AI may be a valuable tool in education, but it also poses some key cybersecurity vulnerabilities that educators should be aware of. There are a growing number of ways that hackers can exploit AI weaknesses and bypass AI security systems. Here’s a look at the top AI security vulnerabilities on the rise today and how they could impact education.
Compromised AI Training Data
AI algorithms can be extremely useful in education, but the black-box nature of most AIs poses a serious cybersecurity vulnerability. Algorithms are trained using sets of training data that teach the AI to understand or recognize something. For example, an AI might be trained to understand 8th-grade algebra problems so it can grade homework.
However, the way that AI algorithms process information is hidden in a black box, meaning glitches and biases can go unnoticed. An AI might inadvertently learn something incorrectly or make false connections from the training data. The black-box nature of AI also means poisoned training data can go unnoticed.
Hackers can taint training data to include a backdoor concealed in the AI’s logic. When the hacker wants access to the system where the AI will be used, they can simply input the key for the backdoor and the AI will recognize it from the training data. Backdoors like this can be highly difficult to detect because developers and users can’t see all the connections going on in the AI’s black box.
“The way that AI algorithms process information is hidden in a black box, meaning glitches and biases can go unnoticed.”
Hackers Are Adapting
Creating a backdoor in AI training data is a complex and time-intensive process and something that mainly only highly skilled hackers would be capable of.

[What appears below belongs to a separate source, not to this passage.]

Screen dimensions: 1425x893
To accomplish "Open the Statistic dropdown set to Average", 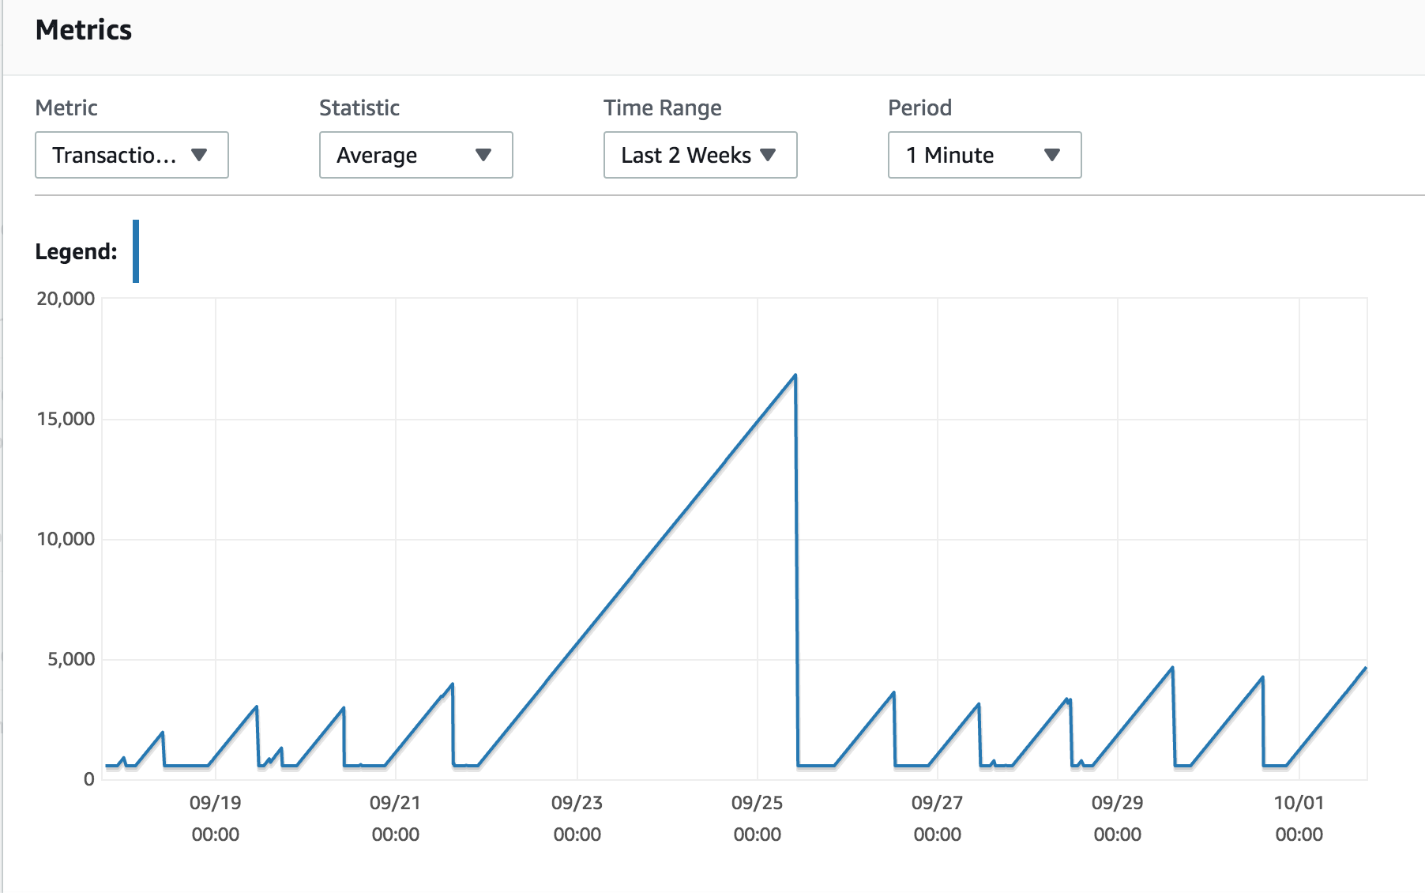I will click(x=416, y=155).
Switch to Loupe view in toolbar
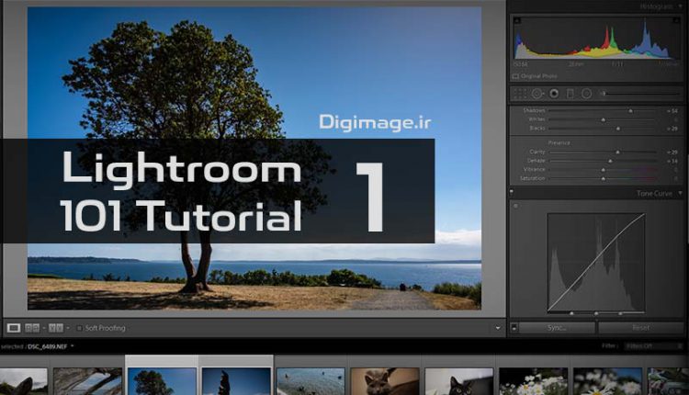 pos(14,328)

Unfortunately, hackers are adapting their attack strategies to bypass the threat-hunting abilities of AI. In fact, hackers are even creating their own AI algorithms that can outsmart other algorithms.
For example, hackers have developed AIs that can autonomously crack passwords to bypass access management systems. Even worse, hackers are using AI to make their ransomware and malware smart enough to get past AI-powered security protocols.
This is a serious threat to education because schools necessarily need to collect large amounts of personal information on students and families. Schools’ data is a highly appealing target for hackers, who know that compromising that data would cause panic, potentially leading to a large ransomware payout from victims.
With AI security systems at risk, educators may be concerned about what they can do to defend their students. There are solutions, though. For example, cloud-based AI systems may be safer than those based on conventional data centres. Plus, cloud-intelligent data protection systems, which are built specifically for cloud-native systems, can provide an extra layer of security for schools’ data in the event of an AI cyberattack.
Deepfakes and Faulty Image Recognition
In addition to backdoors, hackers can also exploit unintentional glitches in AI algorithms. For example, a hacker could tamper with photos to trick an AI into incorrectly recognizing an image.
Deepfake technology can also be used to disguise video, photo, or audio files as something they are not. This could be used to create a fraudulent video of a teacher or administrator, for example. Deepfakes can allow hackers to get into systems that rely on audio or image recognition for access control.
Hackers can leverage AI themselves to create highly realistic deepfakes that then become the mode of attack. For example, a 2021 fraud scheme used AI deepfakes to steal $35 million from a Hong Kong bank.
Hackers can weaponize AI in this same way to create deepfakes of parents’, teachers’, or administrators’ voices. They launch the attack by calling someone on the phone and tricking them with a voice-based deepfake. This could be used to steal money or personal information from schools, students, teachers, and families.
“Schools’ data is a highly appealing target for hackers, who know that compromising that data would cause panic, potentially leading to a high ransomware payout from victims.”
Reliance on AI for Testing and Tutoring
AI is great for automating various aspects of education and can even improve the quality of students’ education. For example, the popular language tutoring website Duolingo uses machine learning AI to help students learn at their own pace. Many other schools and educational resources are using similar technology today. This is known as adaptive AI learning, and it even helps with essential tasks like test grading.
Unfortunately, this reliance on AI is a cybersecurity vulnerability. Hackers tend to target systems that are crucial for the operation of key systems. So, if educators are relying on certain AI tutoring tools for students to successfully complete coursework, that reliance on AI can be exploited by a hacker. They could launch a ransomware attack on critical education AI algorithms or possibly even manipulate the AI itself.
This particular vulnerability is a combination of several of the threats mentioned above. Hackers could create a backdoor in an AI that allows them to tamper with the algorithm so that it grades incorrectly or teaches students incorrect information.
“If educators are relying on certain AI tutoring tools for students to successfully complete coursework, that reliance on AI can be exploited by a hacker.”
Staying Aware of Education Cyber Threats
There is no doubt that AI can be a highly valuable tool for educators. However, using AI requires caution and a proactive approach to cybersecurity to protect AI vulnerabilities from being exploited by hackers.
As AI becomes ubiquitous in education and everyday life, hackers are developing new kinds of cyberattacks designed to thwart intelligent security systems. By staying aware of these emerging cyber threats, educators can take action to protect their systems and their students.